* _What to do_
After locating the line that contains "The height and" in the data below, set down exactly that line and each one after it through the line that contains "Click the Quick", and nothing more.

* _Data shown_
━━━━━━
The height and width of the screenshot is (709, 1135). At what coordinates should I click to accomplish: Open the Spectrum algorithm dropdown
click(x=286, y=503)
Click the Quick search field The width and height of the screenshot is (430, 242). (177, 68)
━━━━━━
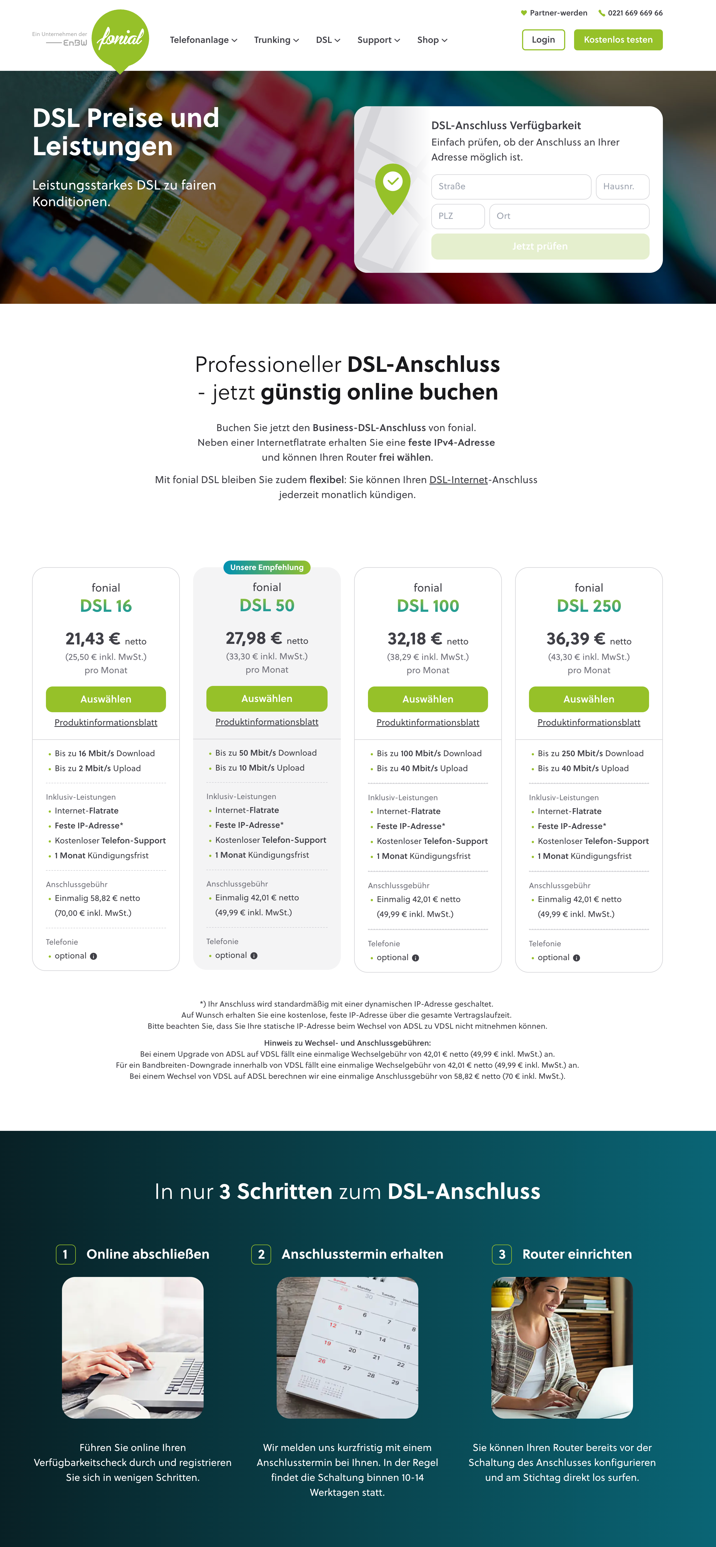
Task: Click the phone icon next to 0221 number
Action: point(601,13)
━━━━━━
* _Result for this task_
The height and width of the screenshot is (709, 1135). At what coordinates should I click to accomplish: Open the Spectrum algorithm dropdown
click(x=286, y=503)
Click the Quick search field The width and height of the screenshot is (430, 242). (177, 68)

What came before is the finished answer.